Thoughts of Christmas Past

It takes people here a bit longer to "get over" Christmas than is so often the case in America. In fact, the parties and round of visits go on until mid-January, and although businesses will be getting back to something of a normal work schedule tomorrow (that's right...Dec. 26 is also a holiday here--every year---and almost all shops are still closed on the 27th), it will take a couple of weeks of January for life to settle back down to a routine.

But routine is all what life in prison is about, I suppose. The idea behind prison is that certain people didn't know how to control their individual impulses and creative powers, using them in illegal ways, so they are now restricted in the use of those individual choices.

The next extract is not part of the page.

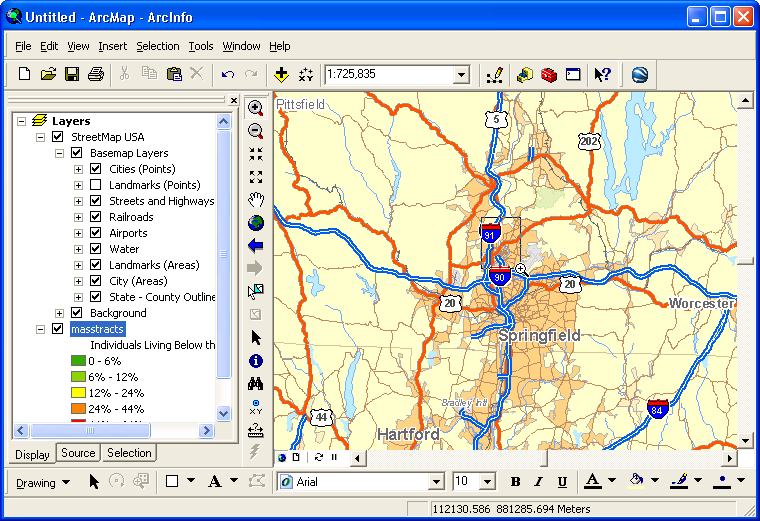Viewport: 760px width, 521px height.
Task: Click the 0 - 6% green swatch
Action: click(x=77, y=361)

As an example, take the furniture in the dining room where I meet with the prisoners each week. I think it would be a source of frustration to Abbie if she were there all the time (not implying that it would be the major source of irritation to her if she were a prisoner, of course, as there are plenty of other disadvantages to being locked up). You see, every so often, Abbie's creative impulse gets the better of her, and she has an irrepressible urge to rearrange the furniture. Part of that is for thorough cleaning projects, but just as important to her is the redecoration of the living room or dining room. The room I meet in every week would not be conducive to her artistic touch. The ten tables and forty-plus chairs are made of cold, cheap aluminum, to start with. And they're all bolted to the floor. Keeps the furniture from being used as a weapon, I guess, in the event a food fight gets out of hand. I've spent so much time waiting in that room for the prisoners to be brought in over the past 6 years that I decided to sketch one of the sets of tables and chairs last week. I didn't have a sketch pad with me, so I tore a corner off a paper table covering.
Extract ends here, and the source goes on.